• **Description of the task**:
Using the data beneath, show every line that includes the word "Users".

• **Records for processing**:
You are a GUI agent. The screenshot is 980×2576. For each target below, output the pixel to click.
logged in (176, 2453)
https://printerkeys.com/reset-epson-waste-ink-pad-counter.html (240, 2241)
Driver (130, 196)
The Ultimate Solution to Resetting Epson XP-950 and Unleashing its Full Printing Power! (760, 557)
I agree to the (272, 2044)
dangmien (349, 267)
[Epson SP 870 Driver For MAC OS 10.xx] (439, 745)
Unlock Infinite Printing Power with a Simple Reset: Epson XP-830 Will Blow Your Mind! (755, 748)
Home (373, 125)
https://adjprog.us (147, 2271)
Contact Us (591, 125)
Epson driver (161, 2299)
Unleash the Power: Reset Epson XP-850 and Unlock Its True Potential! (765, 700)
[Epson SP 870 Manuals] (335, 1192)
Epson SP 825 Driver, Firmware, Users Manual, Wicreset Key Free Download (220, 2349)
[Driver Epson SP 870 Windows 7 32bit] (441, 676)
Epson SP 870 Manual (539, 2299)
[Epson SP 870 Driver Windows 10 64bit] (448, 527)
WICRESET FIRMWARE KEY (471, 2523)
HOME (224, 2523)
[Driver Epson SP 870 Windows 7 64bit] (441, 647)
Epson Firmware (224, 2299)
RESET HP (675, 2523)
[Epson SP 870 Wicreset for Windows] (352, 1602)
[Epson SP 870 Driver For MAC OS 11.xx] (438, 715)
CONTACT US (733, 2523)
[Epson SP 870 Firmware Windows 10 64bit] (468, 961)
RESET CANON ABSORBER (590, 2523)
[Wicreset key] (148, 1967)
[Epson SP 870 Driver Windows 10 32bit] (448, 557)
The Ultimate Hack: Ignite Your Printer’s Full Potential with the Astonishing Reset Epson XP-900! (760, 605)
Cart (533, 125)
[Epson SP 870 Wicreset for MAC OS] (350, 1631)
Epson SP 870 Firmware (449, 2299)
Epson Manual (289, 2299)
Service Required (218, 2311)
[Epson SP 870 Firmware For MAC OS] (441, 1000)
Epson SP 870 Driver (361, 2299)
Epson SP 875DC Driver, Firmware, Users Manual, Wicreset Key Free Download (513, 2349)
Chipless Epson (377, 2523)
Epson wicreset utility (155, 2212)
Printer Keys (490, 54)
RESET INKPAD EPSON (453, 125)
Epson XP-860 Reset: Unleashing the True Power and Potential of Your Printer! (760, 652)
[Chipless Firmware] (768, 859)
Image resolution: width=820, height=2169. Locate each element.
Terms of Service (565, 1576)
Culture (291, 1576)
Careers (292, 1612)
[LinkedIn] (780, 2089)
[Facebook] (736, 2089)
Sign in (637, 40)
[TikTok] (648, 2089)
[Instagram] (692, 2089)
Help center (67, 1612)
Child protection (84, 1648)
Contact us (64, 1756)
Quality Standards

• **Expected output**:
Epson SP 825 Driver, Firmware, Users Manual, Wicreset Key Free Download (220, 2349)
Epson SP 875DC Driver, Firmware, Users Manual, Wicreset Key Free Download (513, 2349)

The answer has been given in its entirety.